* Start *

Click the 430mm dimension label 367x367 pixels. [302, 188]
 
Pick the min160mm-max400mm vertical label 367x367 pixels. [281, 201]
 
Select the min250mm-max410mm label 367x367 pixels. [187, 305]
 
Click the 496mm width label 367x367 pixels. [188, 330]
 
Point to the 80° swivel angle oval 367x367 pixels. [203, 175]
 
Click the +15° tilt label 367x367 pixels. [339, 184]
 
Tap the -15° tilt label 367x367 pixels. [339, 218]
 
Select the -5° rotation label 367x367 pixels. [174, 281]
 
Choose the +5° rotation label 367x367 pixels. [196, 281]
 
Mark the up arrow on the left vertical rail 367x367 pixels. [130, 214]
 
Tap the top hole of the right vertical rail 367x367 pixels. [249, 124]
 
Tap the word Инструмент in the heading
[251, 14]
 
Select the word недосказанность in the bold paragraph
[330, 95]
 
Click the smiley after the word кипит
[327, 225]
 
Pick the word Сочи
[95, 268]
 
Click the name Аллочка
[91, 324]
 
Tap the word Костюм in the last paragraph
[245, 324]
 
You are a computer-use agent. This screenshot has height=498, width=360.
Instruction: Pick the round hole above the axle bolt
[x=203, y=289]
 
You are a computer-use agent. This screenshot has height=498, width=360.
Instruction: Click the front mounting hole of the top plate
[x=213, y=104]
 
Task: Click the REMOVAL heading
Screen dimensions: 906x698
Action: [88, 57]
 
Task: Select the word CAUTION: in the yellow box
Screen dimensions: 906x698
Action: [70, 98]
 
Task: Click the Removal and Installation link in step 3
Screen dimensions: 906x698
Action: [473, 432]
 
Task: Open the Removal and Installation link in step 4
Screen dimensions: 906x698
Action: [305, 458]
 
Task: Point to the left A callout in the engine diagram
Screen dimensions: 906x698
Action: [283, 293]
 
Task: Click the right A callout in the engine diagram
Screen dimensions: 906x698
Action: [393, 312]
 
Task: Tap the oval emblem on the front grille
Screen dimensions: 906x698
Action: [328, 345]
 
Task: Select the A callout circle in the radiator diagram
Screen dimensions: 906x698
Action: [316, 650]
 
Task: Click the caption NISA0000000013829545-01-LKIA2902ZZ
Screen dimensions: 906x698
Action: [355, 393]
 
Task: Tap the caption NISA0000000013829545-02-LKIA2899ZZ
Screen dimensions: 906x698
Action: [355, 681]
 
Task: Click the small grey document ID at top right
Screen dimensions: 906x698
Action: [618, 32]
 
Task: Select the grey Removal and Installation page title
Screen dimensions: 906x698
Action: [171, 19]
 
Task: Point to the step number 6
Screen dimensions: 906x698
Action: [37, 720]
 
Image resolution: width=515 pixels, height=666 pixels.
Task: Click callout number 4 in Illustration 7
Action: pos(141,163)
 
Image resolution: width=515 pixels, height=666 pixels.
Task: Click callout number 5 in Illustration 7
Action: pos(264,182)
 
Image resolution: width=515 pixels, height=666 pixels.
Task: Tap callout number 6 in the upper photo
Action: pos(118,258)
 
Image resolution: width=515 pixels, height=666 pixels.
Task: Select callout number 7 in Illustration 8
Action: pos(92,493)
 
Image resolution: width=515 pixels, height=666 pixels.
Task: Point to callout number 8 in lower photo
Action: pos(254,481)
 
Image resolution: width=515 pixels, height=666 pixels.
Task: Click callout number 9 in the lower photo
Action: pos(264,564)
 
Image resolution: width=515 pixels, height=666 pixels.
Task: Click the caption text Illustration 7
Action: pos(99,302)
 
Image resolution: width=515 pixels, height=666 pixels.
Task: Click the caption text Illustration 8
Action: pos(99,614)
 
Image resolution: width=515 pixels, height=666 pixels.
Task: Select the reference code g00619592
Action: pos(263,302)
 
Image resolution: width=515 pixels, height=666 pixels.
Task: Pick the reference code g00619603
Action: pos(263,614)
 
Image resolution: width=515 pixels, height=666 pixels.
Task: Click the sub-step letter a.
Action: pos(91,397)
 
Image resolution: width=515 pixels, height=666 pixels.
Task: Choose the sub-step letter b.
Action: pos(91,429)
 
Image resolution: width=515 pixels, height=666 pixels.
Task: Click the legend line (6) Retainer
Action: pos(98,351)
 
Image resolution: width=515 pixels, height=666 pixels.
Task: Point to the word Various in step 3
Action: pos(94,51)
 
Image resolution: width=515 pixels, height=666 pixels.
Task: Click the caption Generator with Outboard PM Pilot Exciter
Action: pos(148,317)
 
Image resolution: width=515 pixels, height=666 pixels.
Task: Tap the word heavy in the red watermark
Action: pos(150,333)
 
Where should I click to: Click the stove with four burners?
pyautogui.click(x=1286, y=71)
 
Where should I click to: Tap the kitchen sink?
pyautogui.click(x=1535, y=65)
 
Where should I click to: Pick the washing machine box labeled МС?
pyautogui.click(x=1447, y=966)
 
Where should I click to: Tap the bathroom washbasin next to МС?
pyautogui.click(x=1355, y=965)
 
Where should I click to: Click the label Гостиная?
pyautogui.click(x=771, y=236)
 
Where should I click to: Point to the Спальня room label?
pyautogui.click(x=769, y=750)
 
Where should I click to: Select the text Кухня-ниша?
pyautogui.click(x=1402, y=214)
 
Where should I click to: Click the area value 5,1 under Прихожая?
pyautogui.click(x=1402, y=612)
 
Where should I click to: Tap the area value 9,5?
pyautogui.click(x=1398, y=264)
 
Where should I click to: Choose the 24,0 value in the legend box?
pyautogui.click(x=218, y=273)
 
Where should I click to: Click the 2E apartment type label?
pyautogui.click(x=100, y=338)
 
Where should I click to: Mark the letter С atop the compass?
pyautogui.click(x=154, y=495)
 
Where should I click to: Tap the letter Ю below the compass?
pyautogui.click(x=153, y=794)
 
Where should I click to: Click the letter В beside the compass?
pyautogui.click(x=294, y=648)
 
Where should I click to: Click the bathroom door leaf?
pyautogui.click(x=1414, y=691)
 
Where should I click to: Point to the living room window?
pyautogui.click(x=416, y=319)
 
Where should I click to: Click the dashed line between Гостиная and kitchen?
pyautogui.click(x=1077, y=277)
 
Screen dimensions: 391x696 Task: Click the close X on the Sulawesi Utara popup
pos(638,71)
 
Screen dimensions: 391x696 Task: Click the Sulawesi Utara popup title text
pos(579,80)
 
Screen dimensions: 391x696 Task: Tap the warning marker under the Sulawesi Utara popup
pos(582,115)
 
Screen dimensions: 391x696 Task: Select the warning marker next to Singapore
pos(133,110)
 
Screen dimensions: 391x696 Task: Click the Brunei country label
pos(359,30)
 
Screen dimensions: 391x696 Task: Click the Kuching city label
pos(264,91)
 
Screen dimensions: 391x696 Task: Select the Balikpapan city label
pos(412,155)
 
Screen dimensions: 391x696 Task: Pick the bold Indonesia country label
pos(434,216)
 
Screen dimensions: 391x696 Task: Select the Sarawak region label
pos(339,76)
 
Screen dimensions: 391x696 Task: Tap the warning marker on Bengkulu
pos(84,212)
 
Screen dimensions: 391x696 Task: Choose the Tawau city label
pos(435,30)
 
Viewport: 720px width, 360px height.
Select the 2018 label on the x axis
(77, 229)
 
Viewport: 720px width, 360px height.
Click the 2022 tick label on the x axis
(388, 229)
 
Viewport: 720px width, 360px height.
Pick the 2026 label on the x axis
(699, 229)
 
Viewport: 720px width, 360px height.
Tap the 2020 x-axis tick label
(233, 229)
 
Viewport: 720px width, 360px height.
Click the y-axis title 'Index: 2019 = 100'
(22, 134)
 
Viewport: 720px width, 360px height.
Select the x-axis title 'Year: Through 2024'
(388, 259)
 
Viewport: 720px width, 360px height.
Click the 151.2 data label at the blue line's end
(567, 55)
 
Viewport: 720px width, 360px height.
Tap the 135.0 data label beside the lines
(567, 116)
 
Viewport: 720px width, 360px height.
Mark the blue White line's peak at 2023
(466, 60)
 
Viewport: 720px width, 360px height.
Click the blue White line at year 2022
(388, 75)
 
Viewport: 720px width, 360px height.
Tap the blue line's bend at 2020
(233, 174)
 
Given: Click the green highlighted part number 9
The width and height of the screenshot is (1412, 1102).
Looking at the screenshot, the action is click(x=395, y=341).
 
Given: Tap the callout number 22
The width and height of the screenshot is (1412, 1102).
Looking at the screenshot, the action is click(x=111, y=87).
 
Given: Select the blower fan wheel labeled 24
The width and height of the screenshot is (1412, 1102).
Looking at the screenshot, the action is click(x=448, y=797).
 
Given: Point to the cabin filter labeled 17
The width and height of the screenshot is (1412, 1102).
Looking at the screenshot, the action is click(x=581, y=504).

* End *

● EXERCISE DESCRIPTION:
Echo every line of the data from the one containing "Where should I click to: Tap the area" down to the one containing "pos(133,110)", both included, verbatim.

● WRITTEN RESPONSE:
Where should I click to: Tap the area value 9,5?
pyautogui.click(x=1398, y=264)
 
Where should I click to: Choose the 24,0 value in the legend box?
pyautogui.click(x=218, y=273)
 
Where should I click to: Click the 2E apartment type label?
pyautogui.click(x=100, y=338)
 
Where should I click to: Mark the letter С atop the compass?
pyautogui.click(x=154, y=495)
 
Where should I click to: Tap the letter Ю below the compass?
pyautogui.click(x=153, y=794)
 
Where should I click to: Click the letter В beside the compass?
pyautogui.click(x=294, y=648)
 
Where should I click to: Click the bathroom door leaf?
pyautogui.click(x=1414, y=691)
 
Where should I click to: Point to the living room window?
pyautogui.click(x=416, y=319)
 
Where should I click to: Click the dashed line between Гостиная and kitchen?
pyautogui.click(x=1077, y=277)
 
Screen dimensions: 391x696 Task: Click the close X on the Sulawesi Utara popup
pos(638,71)
 
Screen dimensions: 391x696 Task: Click the Sulawesi Utara popup title text
pos(579,80)
 
Screen dimensions: 391x696 Task: Tap the warning marker under the Sulawesi Utara popup
pos(582,115)
 
Screen dimensions: 391x696 Task: Select the warning marker next to Singapore
pos(133,110)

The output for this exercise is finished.